• _Task goal_: Restate, word for word, the lines from the opening line of the data through the line containing "Select the second comment line 挑衅经纪人", both included, and nothing else.

Items from a dataset
((
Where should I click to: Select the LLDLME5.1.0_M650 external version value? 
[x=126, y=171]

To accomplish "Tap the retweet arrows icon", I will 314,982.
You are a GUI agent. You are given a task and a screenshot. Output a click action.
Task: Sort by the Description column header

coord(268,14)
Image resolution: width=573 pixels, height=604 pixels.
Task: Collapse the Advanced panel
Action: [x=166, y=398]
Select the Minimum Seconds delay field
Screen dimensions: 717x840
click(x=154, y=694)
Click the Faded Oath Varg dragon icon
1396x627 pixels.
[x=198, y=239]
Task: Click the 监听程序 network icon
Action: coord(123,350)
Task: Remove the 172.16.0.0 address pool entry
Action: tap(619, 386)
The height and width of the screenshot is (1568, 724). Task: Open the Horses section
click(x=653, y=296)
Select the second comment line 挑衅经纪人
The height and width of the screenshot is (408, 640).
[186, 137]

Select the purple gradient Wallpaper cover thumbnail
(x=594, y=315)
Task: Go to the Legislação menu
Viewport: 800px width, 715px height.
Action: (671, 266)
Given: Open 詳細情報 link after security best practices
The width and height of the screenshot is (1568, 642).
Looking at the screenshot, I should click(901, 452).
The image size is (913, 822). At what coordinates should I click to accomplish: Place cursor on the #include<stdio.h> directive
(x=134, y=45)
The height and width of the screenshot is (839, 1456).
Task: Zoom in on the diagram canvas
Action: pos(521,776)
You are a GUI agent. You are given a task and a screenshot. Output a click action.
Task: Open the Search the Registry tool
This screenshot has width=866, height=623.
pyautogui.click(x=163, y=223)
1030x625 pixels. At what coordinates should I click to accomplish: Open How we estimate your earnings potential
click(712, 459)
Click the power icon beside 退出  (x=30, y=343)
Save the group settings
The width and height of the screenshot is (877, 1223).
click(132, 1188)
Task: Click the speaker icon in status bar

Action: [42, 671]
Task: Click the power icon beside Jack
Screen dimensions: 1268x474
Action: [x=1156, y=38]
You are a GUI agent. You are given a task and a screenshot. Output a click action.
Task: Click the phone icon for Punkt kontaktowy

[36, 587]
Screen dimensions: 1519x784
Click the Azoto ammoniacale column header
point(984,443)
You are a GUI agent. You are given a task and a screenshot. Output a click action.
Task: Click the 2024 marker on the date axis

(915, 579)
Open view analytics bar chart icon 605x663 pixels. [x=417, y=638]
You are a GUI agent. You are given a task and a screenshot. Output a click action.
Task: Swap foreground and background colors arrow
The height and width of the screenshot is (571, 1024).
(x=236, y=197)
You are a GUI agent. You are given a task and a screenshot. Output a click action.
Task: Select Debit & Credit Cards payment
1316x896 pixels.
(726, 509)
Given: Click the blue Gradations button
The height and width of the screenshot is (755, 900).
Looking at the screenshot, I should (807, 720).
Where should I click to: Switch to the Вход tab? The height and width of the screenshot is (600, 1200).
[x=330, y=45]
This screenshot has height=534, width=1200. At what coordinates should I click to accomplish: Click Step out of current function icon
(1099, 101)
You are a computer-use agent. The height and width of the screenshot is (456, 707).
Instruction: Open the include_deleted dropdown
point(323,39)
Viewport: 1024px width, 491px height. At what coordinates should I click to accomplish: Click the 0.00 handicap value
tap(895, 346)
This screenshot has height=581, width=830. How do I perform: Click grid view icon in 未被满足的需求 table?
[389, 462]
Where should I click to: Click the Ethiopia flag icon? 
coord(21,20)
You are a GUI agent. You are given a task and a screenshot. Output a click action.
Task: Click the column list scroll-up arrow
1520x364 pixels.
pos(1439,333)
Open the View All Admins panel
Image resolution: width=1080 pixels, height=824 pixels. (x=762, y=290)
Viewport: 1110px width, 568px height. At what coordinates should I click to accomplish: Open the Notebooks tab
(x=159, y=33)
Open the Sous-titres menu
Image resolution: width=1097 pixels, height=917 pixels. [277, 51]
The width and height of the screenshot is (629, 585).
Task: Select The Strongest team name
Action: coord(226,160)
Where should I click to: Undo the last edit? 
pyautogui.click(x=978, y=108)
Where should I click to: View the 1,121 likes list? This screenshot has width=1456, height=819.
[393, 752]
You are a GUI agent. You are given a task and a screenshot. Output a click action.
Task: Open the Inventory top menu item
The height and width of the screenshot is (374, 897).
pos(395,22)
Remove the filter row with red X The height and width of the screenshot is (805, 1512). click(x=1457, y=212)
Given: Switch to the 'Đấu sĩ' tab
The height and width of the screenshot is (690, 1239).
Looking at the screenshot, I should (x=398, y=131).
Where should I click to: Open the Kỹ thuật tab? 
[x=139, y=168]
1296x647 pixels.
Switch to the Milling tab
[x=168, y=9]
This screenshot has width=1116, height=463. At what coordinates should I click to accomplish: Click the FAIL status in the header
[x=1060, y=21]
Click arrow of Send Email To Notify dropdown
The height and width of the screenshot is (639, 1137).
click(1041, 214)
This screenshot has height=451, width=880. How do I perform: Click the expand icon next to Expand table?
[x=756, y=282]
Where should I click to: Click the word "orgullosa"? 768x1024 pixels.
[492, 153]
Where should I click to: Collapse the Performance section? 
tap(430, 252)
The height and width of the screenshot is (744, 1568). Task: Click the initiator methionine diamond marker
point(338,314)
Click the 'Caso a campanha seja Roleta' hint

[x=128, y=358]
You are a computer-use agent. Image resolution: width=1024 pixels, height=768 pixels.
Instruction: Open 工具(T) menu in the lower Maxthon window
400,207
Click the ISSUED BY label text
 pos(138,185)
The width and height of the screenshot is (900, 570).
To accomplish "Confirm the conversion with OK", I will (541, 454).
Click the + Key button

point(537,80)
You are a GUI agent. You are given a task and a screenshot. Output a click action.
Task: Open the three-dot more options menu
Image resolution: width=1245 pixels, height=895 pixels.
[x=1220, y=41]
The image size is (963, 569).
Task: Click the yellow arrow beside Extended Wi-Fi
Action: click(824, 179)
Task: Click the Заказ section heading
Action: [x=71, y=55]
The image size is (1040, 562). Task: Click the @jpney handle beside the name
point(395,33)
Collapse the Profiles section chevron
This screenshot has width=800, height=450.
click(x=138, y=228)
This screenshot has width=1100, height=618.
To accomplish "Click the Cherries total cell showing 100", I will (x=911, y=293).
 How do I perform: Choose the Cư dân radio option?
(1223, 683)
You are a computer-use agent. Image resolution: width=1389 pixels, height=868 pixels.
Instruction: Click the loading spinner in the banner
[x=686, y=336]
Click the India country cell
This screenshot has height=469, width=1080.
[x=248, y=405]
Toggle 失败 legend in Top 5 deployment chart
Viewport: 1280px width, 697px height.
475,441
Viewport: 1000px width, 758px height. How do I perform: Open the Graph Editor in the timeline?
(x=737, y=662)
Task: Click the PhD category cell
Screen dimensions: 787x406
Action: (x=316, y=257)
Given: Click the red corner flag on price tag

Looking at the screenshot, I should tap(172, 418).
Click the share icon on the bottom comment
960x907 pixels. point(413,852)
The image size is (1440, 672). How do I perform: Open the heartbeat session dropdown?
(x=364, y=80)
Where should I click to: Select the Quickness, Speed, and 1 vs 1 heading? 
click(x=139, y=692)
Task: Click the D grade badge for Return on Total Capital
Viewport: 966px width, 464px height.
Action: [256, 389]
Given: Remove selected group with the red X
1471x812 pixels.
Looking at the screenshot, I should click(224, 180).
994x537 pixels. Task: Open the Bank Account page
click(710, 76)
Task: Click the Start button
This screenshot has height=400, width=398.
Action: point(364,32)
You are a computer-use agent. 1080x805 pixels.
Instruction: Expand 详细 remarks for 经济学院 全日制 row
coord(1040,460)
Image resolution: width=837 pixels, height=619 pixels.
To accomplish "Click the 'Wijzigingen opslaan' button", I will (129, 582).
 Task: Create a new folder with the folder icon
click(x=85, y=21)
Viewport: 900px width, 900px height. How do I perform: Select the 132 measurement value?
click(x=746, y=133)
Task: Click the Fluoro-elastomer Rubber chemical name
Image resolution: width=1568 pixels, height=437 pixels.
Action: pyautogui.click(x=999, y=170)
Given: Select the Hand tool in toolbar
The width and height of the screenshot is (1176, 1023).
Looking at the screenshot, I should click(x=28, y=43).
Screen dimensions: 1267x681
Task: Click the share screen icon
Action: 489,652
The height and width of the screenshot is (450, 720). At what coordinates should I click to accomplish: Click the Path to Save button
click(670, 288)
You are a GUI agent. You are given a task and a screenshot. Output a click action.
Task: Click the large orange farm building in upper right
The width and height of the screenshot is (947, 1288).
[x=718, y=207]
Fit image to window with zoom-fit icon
))
• _Result_:
Where should I click to: Select the LLDLME5.1.0_M650 external version value? 
[x=126, y=171]

To accomplish "Tap the retweet arrows icon", I will 314,982.
You are a GUI agent. You are given a task and a screenshot. Output a click action.
Task: Sort by the Description column header

coord(268,14)
Image resolution: width=573 pixels, height=604 pixels.
Task: Collapse the Advanced panel
Action: [x=166, y=398]
Select the Minimum Seconds delay field
Screen dimensions: 717x840
click(x=154, y=694)
Click the Faded Oath Varg dragon icon
1396x627 pixels.
[x=198, y=239]
Task: Click the 监听程序 network icon
Action: coord(123,350)
Task: Remove the 172.16.0.0 address pool entry
Action: tap(619, 386)
The height and width of the screenshot is (1568, 724). Task: Open the Horses section
click(x=653, y=296)
Select the second comment line 挑衅经纪人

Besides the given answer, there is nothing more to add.